When using your personal information for marketing, the Company will provide a way for you without charge to express your refusal to such marketing. If you refuse, the Company will stop using your personal information for such marketing.

When a judicial authority or a government agency requires the Company to provide specific personal information due to public safety concerns, the Company will follow the legal and formal procedures under all users’ safety considerations.

You, as our valued customer, can actively grant permission(opt-in) by ticking the box marked ‘yes’ in the application form. If you choose to opt-out and refuse to receive promotion information, you can contact our designated and free channels(mobile dial 188(toll-free) directly).

Another rights of customers
1. The opt-out option：
With the right to opt-out at any time, unless restricted by the laws or regulations, or that the opt-out by customers will impact to the contract.
2. The opt-in consent required：
Unless otherwise provided by the laws or regulations,we have defined the purposes of our collection or processing of the personal data of customers and be subject to the consent of the customers.

Accessing Linked Websites: The Website may provide links to other websites. You may also navigate to other websites by using the links provided on the Website. The Website, however, does not guarantee your privacy while accessing other linked websites.

Amendment of Personal Information: If you need to make changes to your personal information, you may do so by using the services provided on the Website after you have verified your identity to safeguard your rights and interests.

Usage of Cookies: In order to provide better personalized services, the Website may use cookies to record and analyze user behaviors. The system supports the user identification function and is able to execute different tasks based on the user's preferences regarding information processing.

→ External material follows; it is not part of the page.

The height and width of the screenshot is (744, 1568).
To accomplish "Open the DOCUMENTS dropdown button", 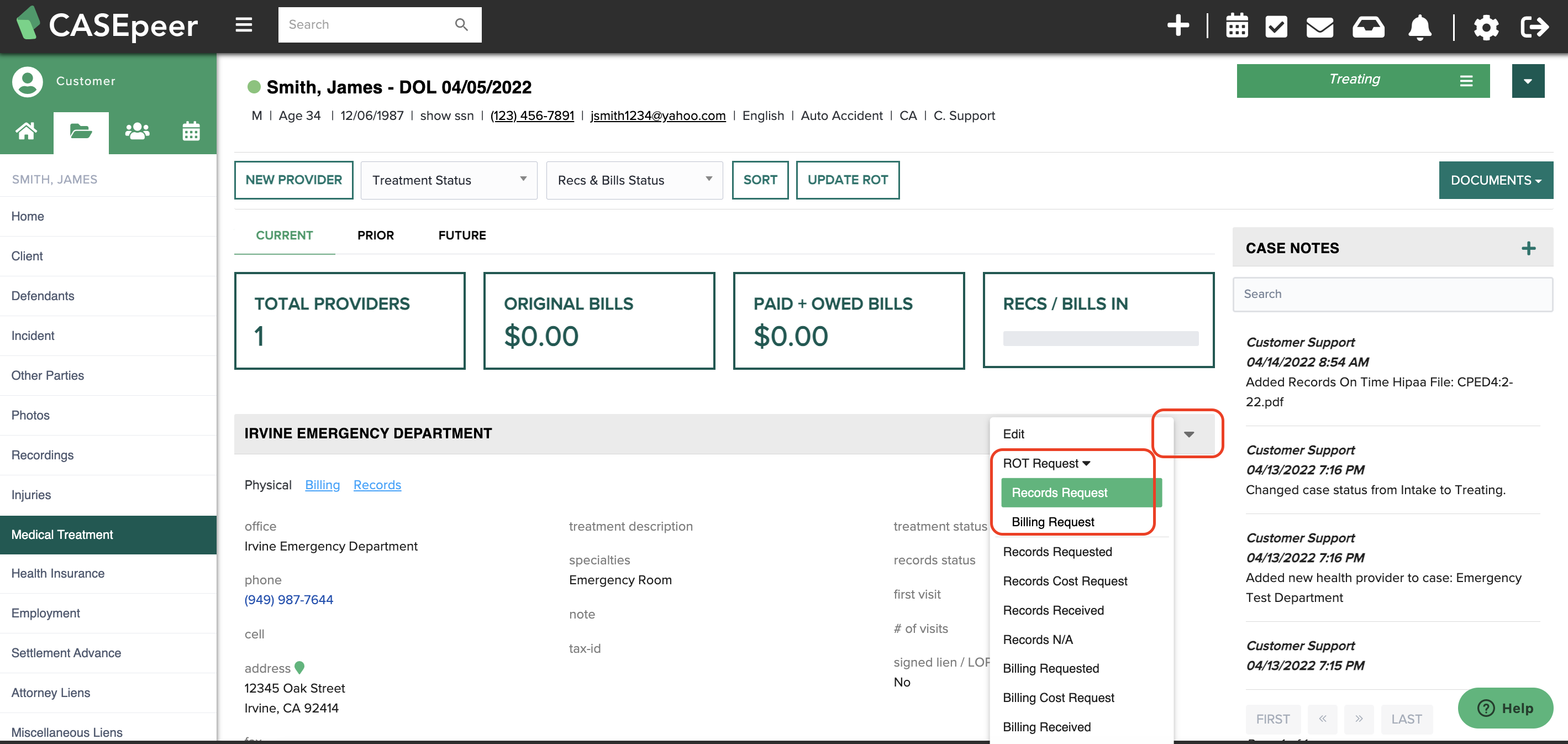I will pyautogui.click(x=1495, y=180).
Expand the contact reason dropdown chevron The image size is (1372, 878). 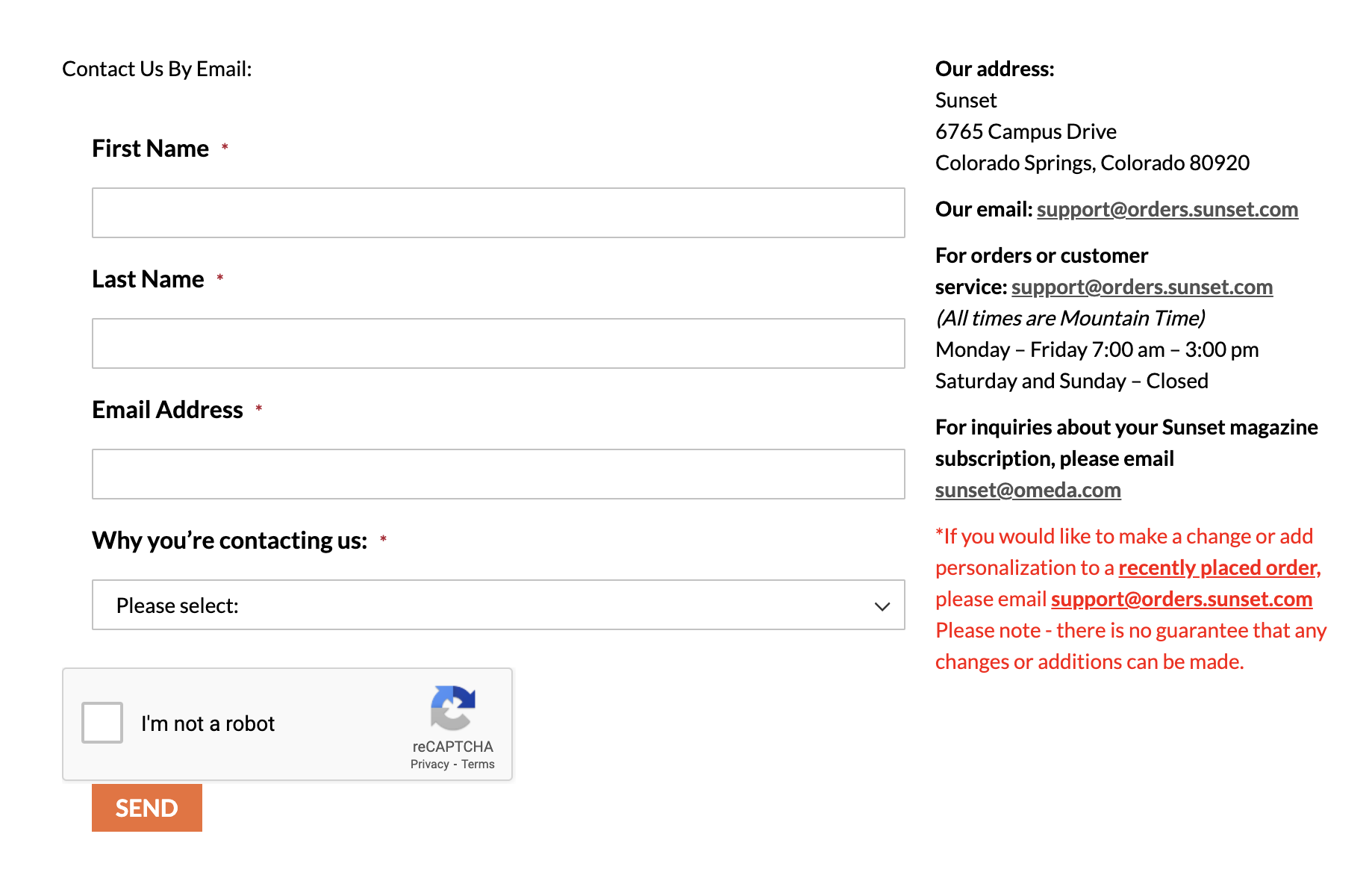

Amendment of the Privacy Policy: The Company may amend the Privacy Policy if necessary to ensure the proper protection of users' privacy. All amended clauses will be published on this Website.; *
We will delete the customers’ personal information after deactivation 11 years and compliance with some conditions.
**
According to the current risk management framework and operating mechanism, with the board of directors as the highest decision-making mechanism, personal data and information security risks are incorporated into the company's overall personal data and information security management policies. The headquarters of the company set up the ICT and Personal Information Security Management Division and assigns the professional supervisor as Vice President position or with the same authority to be the chief security officer, reporting directly to the general manager, responsible for supervising and reviewing the formulation of the personal information and information security management system, Implementation, supervision and management matters. In order to enhance the company's personal data and information security governance and supervision level, the Cyber Security and Data Privacy Protection Committee regularly reports major proposals to the board of directors to supervise the operation of the Cyber Security and Data Privacy Protection Committee.

After we consulted the enterprise risk management framework published by the United States-based COSO (Committee of Sponsoring Organizations of the Treadway Commission) for guidance, the board of directors, Risk Management Committee, and dedicated risk management unit identified 21 major risks based on international research reports, industry trend analyses, internal and external company surveys, and corporate decisions and judgments. They were grouped into seven major items of risk category – "Regulation," "Internet Bandwidth Resources," "Information Security," "Business," "Markets," "Talent Cultivation," and "Innovation Management. There are 4 kinds of risks which raise in 2022 and include network security. The results are approved by Risk Management Committee.
***
Customers' contract.
****
Privacy policy system embedded in group-wide risk management.